─── Selected excerpt

Kim knows the difference, one might say, between law and justice, and she will bend every professional code and even, albeit to her seeming displeasure, sanction crimes like Mr. X's b-and-e if it it gives her the inside hook. But there's a pleasure in it for her as well. Is she disgusted with how low X, and by extension, she has gone? Or is she at some level indulging in it, demanding the details to see just how far she has gone and will go? It's Jimmy, after all, not Kim, who suggests earlier that Kim has given Acker "more than he deserves" and then ushers X out quickly when he suggests a kidnapping and interrogation as the next step. Kim's big move is to look through all of X's photographs, notice the horse imagery, and get a broad grin on her face, new plans brewing away.

Was that how she felt when she and Jimmy scammed a city clerk to illicitly gain approval for a bigger building for Mesa Verde somewhere else a couple of seasons ago? Or when she helped Jimmy keep Huell out of jail? For Kim, the scam and the deception -- and doubling down on it, as she does later with Schweikert -- is becoming a hit of righteousness, a proof that she is who she wants to be, not who she is, and that this will, indeed, balance the scales.

Why water? Because containing it is, in the long run, impossible: it will rot at the wood, wear down the stone, rust through the pipes, and find every way through and out around. Like revenge, like righteousness, like desire, it works its way and finds its own level, and distorts the vision of those who see the world through it.

──────
─── Available data

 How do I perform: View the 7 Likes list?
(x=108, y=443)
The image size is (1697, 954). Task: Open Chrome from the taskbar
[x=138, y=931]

──────

• [What to do]:
**a)** In the excerpt about Kim and Jimmy, what imagery does Kim notice in X's photographs?
**b)** Reproduce the part of the excerpt about Kim and Jimmy that opens with the words containing "Why water? Because" and closes with "world through it.".
Work only from the excerpt about Kim and Jimmy, setting the material aside.

• [Task responses]:
**a)** Horse imagery.

**b)**
Why water? Because containing it is, in the long run, impossible: it will rot at the wood, wear down the stone, rust through the pipes, and find every way through and out around. Like revenge, like righteousness, like desire, it works its way and finds its own level, and distorts the vision of those who see the world through it.